Lorsque ces jeunes, diplômés ou non, émigrent au Canada sans avoir contribué à minima à la régénération des richesses consommées, ou tout simplement pour valoriser l’investissement consenti sur eux, en vue d’assurer la soutenabilité du modèle économique national, ces investissements constituent des pertes sèches pour l’Etat. L’Etat du Canada, en embuscade comme le bon larron, habilement, profite de cet investissement sans y avoir contribué, et surtout, sans avoir déboursé le moindre sou,
dénonçait Antoine Ndzengue dans une tribune publiée dans l’édition nº002 du magazine APM.

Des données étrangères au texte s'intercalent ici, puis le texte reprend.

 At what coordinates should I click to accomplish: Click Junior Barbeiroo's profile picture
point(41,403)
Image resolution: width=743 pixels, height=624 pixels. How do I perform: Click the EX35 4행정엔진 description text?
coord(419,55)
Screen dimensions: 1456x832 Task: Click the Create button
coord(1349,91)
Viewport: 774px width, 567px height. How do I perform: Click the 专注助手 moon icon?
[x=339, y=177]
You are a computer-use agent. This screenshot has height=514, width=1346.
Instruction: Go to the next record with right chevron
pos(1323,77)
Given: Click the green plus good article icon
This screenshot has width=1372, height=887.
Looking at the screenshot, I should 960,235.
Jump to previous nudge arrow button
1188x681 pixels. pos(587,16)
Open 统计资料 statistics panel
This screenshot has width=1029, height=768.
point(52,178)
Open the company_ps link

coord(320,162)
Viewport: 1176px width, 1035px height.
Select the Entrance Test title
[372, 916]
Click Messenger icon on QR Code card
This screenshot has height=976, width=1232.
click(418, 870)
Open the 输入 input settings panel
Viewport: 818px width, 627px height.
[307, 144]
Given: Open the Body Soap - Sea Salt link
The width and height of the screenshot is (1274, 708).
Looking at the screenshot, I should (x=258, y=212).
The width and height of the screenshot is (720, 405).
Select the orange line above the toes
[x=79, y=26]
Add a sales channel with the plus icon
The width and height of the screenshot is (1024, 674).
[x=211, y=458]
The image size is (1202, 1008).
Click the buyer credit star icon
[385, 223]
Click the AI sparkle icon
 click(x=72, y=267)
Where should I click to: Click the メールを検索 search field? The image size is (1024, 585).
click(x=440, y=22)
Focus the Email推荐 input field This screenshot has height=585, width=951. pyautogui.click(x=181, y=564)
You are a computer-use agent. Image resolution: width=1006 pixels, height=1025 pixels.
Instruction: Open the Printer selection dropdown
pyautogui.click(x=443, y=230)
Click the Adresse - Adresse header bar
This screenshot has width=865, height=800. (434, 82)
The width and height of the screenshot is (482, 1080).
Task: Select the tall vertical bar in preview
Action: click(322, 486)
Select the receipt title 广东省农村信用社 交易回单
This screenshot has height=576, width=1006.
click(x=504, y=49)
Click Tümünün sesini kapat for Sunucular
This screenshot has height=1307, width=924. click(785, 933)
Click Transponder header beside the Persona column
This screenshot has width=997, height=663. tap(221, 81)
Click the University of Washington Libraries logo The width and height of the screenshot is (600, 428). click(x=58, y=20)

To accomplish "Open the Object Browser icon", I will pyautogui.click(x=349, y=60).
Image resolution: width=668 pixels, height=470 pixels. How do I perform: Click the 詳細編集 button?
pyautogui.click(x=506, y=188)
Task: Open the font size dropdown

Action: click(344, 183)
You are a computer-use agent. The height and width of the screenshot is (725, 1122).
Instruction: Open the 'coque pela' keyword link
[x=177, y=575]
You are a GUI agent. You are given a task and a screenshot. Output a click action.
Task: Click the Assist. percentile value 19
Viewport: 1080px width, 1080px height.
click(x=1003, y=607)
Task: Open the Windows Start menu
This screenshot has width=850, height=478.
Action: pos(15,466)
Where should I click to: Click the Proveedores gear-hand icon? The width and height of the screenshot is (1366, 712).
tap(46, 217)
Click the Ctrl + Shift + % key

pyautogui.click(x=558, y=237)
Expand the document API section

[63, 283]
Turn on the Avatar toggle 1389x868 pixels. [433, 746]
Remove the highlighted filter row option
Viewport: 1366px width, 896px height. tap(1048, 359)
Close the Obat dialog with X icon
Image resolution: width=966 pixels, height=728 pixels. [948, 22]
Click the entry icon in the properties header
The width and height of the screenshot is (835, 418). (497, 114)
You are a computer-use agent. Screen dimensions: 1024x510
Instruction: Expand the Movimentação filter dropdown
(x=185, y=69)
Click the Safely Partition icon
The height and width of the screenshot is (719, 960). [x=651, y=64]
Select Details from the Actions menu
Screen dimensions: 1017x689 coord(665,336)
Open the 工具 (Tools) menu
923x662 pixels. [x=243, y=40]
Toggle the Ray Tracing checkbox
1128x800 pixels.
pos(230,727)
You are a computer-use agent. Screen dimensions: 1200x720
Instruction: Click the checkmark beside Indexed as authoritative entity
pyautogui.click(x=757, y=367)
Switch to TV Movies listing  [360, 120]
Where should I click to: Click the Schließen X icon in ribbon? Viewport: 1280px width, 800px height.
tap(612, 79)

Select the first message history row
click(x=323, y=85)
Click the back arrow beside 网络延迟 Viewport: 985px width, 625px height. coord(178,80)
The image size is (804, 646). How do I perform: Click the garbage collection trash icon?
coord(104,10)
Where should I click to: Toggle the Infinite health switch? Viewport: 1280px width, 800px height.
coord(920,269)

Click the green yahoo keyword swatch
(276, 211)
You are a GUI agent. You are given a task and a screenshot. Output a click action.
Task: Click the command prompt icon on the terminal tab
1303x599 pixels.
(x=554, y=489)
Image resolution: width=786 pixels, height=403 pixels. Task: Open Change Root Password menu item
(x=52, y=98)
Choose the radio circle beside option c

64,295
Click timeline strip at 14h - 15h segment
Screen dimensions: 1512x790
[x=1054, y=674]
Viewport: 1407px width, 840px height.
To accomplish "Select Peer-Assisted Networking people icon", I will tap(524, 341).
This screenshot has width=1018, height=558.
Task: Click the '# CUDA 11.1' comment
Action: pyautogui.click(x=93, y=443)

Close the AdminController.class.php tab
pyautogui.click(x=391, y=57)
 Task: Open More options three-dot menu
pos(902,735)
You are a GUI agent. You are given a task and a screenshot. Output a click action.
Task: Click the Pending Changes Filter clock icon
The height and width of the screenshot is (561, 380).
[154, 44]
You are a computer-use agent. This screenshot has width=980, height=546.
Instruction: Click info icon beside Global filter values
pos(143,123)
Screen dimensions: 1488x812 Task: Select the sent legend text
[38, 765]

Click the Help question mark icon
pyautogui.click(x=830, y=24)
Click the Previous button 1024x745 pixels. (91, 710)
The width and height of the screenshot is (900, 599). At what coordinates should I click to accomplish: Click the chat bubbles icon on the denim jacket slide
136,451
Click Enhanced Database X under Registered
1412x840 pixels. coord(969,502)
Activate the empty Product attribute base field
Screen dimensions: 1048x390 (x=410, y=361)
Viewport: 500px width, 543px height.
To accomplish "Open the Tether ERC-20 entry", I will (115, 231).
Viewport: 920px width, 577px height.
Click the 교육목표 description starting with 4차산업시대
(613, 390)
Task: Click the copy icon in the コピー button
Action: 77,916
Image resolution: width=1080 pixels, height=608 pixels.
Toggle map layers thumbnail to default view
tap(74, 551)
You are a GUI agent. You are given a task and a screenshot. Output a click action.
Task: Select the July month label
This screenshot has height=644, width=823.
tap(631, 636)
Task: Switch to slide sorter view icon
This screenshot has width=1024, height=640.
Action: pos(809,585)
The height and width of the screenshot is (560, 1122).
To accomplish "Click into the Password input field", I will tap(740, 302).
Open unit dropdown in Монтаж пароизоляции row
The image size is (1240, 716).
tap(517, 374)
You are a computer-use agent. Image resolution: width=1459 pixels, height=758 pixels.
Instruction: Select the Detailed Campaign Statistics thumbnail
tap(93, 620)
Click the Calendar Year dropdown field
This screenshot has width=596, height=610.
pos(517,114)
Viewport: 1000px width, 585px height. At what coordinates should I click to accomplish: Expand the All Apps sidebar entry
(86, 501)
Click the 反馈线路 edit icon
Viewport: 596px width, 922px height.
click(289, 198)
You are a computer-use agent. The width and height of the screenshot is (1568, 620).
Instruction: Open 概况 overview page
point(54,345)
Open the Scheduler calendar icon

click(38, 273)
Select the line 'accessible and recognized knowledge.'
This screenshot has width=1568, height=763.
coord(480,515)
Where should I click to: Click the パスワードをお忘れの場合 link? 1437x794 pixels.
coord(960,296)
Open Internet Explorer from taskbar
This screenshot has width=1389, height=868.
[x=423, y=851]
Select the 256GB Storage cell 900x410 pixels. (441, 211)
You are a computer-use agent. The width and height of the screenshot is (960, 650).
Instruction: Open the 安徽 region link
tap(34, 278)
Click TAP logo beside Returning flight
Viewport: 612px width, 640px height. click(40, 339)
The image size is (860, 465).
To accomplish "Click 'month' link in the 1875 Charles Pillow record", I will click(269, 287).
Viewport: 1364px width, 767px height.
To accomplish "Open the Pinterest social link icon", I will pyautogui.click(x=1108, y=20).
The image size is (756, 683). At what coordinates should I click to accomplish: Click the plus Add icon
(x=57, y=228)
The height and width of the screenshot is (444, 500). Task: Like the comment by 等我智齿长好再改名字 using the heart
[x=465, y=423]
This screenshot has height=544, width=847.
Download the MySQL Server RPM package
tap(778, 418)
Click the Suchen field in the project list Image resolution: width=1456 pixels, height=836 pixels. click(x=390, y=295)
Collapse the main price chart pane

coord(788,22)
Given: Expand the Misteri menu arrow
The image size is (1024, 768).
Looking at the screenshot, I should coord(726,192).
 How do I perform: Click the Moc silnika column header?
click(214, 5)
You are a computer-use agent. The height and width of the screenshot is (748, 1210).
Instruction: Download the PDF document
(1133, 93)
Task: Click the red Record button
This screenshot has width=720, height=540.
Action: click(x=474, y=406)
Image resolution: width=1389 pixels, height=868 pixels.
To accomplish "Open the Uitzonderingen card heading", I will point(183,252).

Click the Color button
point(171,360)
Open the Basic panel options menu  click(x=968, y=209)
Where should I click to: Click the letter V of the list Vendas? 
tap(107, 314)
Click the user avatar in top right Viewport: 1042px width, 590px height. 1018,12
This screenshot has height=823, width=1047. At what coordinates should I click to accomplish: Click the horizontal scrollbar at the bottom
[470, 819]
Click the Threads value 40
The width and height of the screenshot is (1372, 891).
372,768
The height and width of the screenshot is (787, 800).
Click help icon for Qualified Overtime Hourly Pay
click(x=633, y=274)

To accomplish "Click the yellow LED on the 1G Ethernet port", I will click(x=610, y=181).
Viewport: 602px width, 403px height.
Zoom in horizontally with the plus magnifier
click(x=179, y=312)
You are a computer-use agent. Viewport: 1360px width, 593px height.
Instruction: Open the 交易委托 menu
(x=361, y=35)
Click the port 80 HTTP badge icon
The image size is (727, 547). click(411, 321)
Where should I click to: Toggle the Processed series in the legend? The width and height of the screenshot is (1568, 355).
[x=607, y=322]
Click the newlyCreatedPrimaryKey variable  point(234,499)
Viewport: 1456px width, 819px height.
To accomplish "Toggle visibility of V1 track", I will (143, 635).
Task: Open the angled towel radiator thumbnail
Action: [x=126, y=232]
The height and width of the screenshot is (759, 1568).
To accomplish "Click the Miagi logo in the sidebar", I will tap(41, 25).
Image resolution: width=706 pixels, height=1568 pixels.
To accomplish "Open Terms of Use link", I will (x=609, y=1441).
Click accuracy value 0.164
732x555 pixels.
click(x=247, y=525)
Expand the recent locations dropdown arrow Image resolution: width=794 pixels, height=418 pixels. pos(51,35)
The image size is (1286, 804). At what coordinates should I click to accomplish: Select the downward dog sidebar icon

Près de 500 milliards de F CFA de « pertes sèches » pour l’Etat camerounais
Ces pertes sont d’autant plus importantes que les talents qui émigrent auraient pu contribuer de manière substantielle, non seulement au développement technique, technologique et industriel de l’économie de la nation, sans oublier la nécessité de pérenniser son système éducatif et médico-social, mais aussi, contribuer à la création de richesses diverses au Cameroun à travers la création d’emplois, l’impôt sur le revenu, les taxes sur la consommation, et d’autres prélèvements fiscaux. Leur départ signifie une perte directe de revenus pour l’Etat,
poursuivait Antoine Ndzengue.
Pour le PDG de Neptune Holding Company, ce phénomène de fuite de cerveaux constitue
un véritable fléau national qui contribue à réduire, si ce n’est à détruire la capacité à innover dans le pays. L’innovation qui pourtant constitue de toute évidence le socle, le levier et le moteur de la croissance économique et sociale.
Selon cet opérateur économique camerounais, l’Etat dépense environ un million de francs CFA par an pour la formation d’un ingénieur, tous domaines confondus. A supposer que 22 000 ingénieurs quittent le pays après leur formation, les « pertes sèches » de l’Etat seraient évaluées à près de 45 milliards de FCFA.